Sunday, May 5, 2013

Dressing Men’s Necks

 

According to Alan Flusser, a doyen of modern men’s dress, 1827 was a particularly significant year for the collar. This is when a certain Mrs Montague, of Troy, New York, no less, cut the collars from her husband’s shirts, because they were a nuisance to iron. ‘Thus was born the detachable collar.’[i] Flusser is right, but his no-nonsense guide to fine dress overlooks the fact that Mrs Montague’s act of sartorial vandalism – even if her husband’s shirts were ‘filthy’ – was to revive a style, rather than create one.
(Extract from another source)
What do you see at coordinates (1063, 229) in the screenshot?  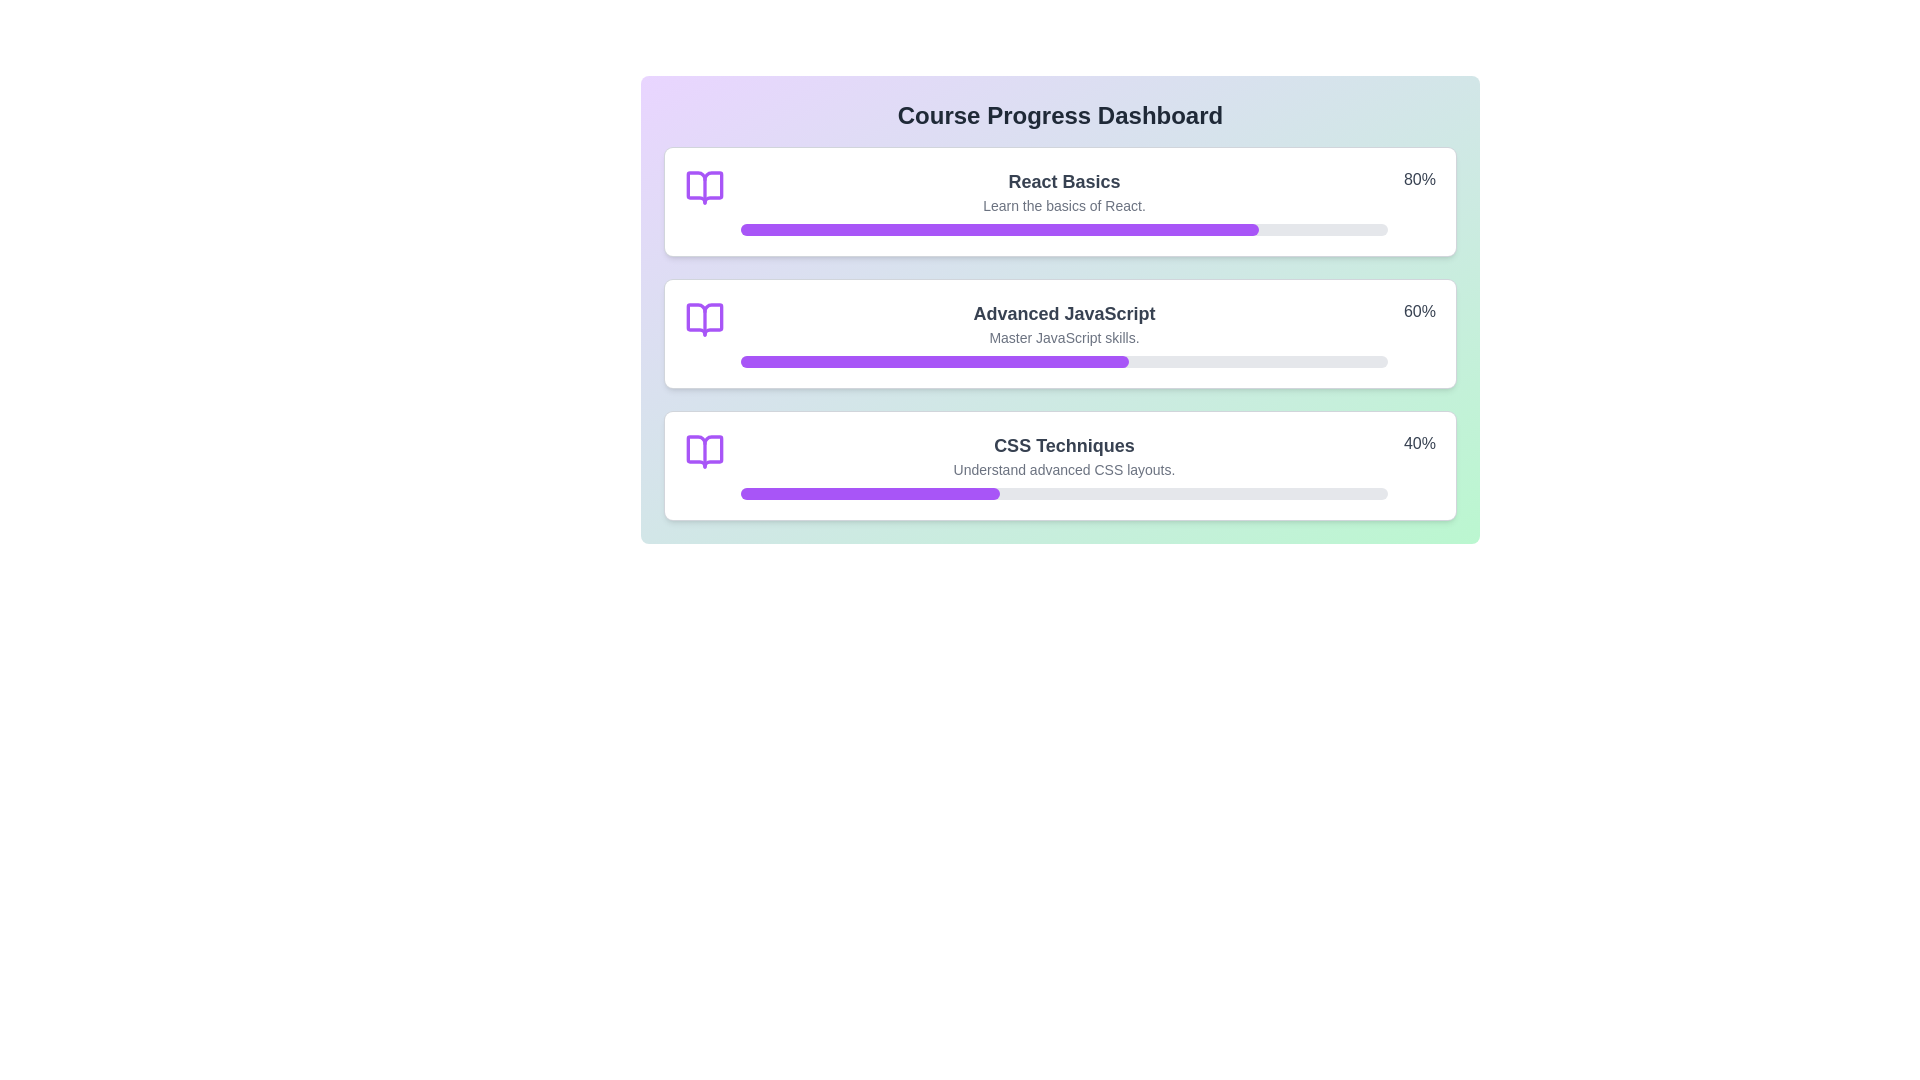 I see `the progress bar under the title 'React Basics' and the subtitle 'Learn the basics of React.' in the first card of the course list` at bounding box center [1063, 229].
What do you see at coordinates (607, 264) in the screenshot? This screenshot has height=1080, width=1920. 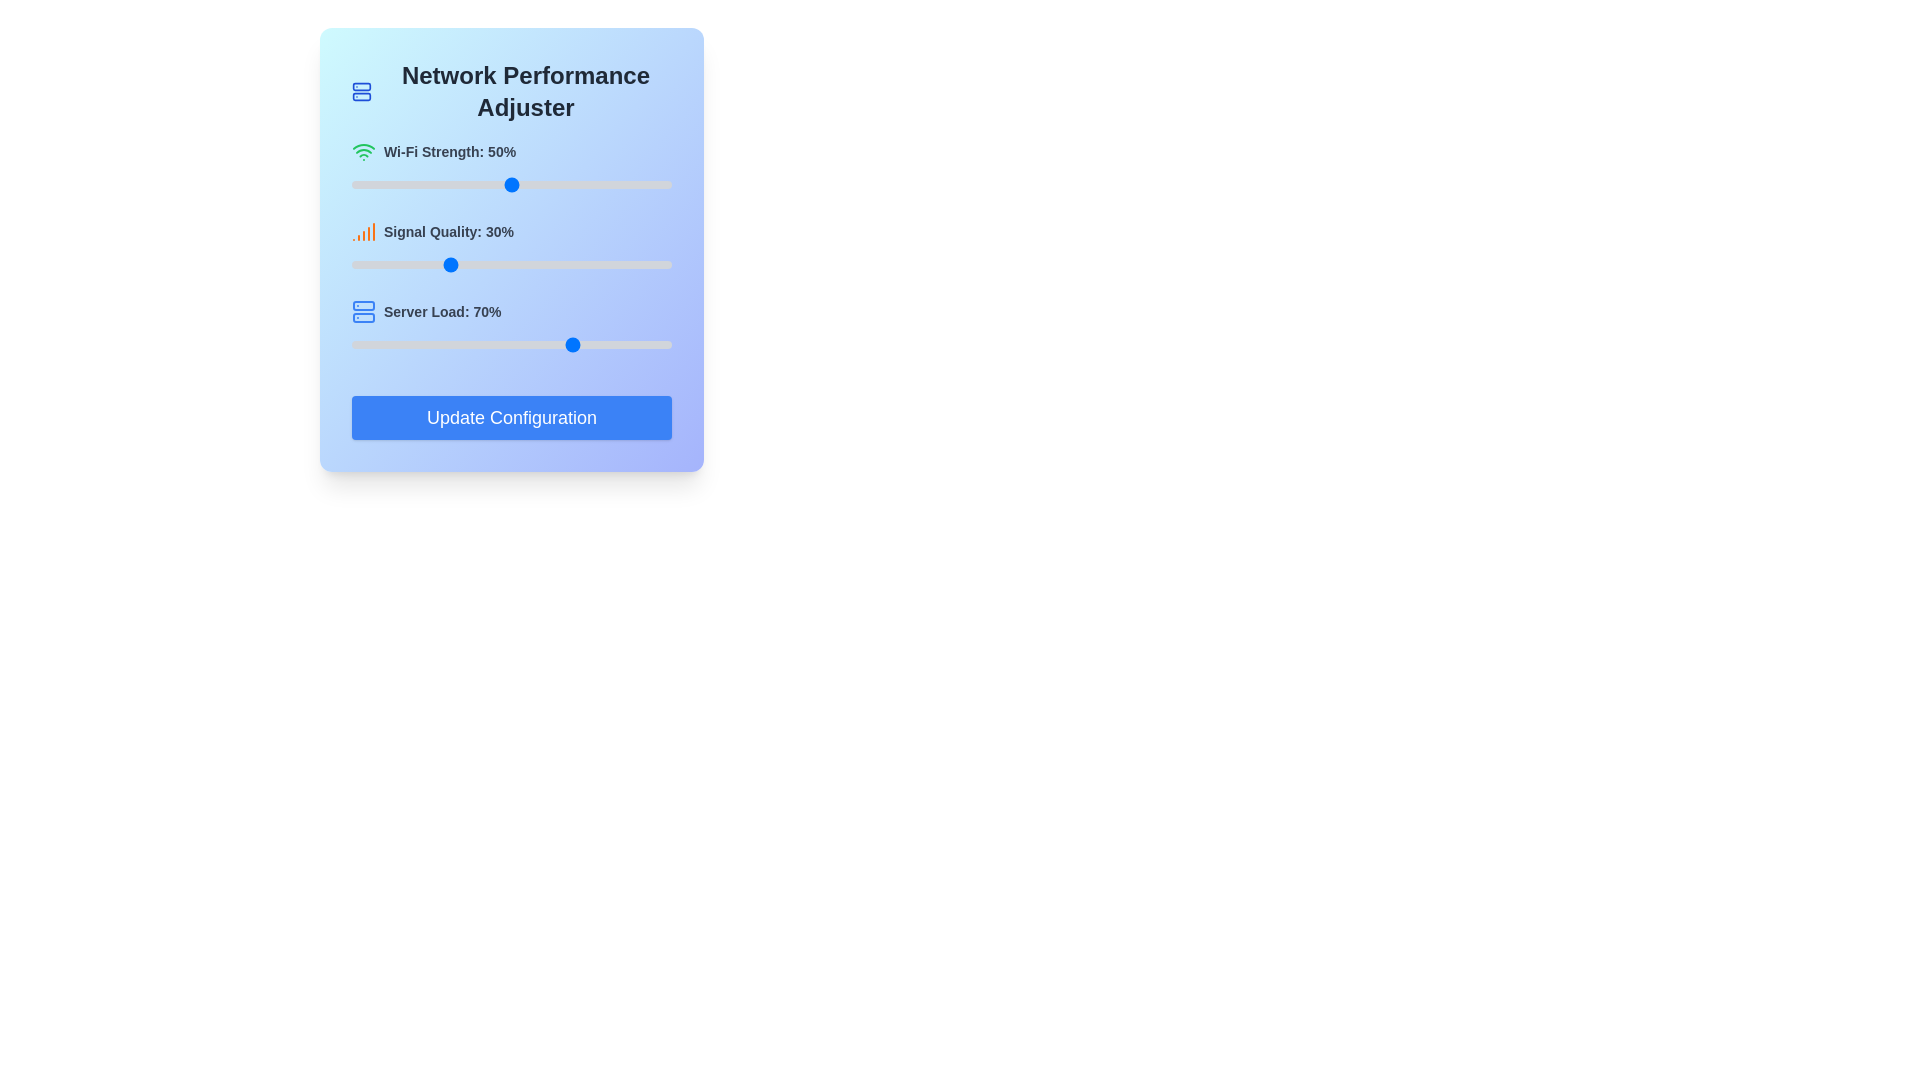 I see `signal quality` at bounding box center [607, 264].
Since the sixteenth century aristocratic men (and women) had been wearing detachable collars or ruffs, as the starched and frilled variants are invariably termed, to denote their membership of an early modern Leisure Class. Like their American successors, whom Thorstein Veblen theorised about in the nineteenth century, the early adopters of the ruff, whose head was literally ‘held high in an attitude of disdain’, indicated to all that they were unable to undertake practical labours, and did not need to.[ii] The ruff had an avowedly sociological purpose, as portraits of Ançien Régime aristocrats reveal. It was also delicate. If the intricately cut and embroidered starched lace got wet, it would instantly droop, which would have been a fitting, if frustrating, reminder that facades can slip.
The powerful portraiture also shows that the silhouette of men’s dress between the sixteenth and eighteenth centuries was generally tubular, although toward the end of this period shoulders were narrower.[iii] So long as the sun shone, the ruff increased the man’s physical size and, simultaneously, drew attention to the terminus between the body and head.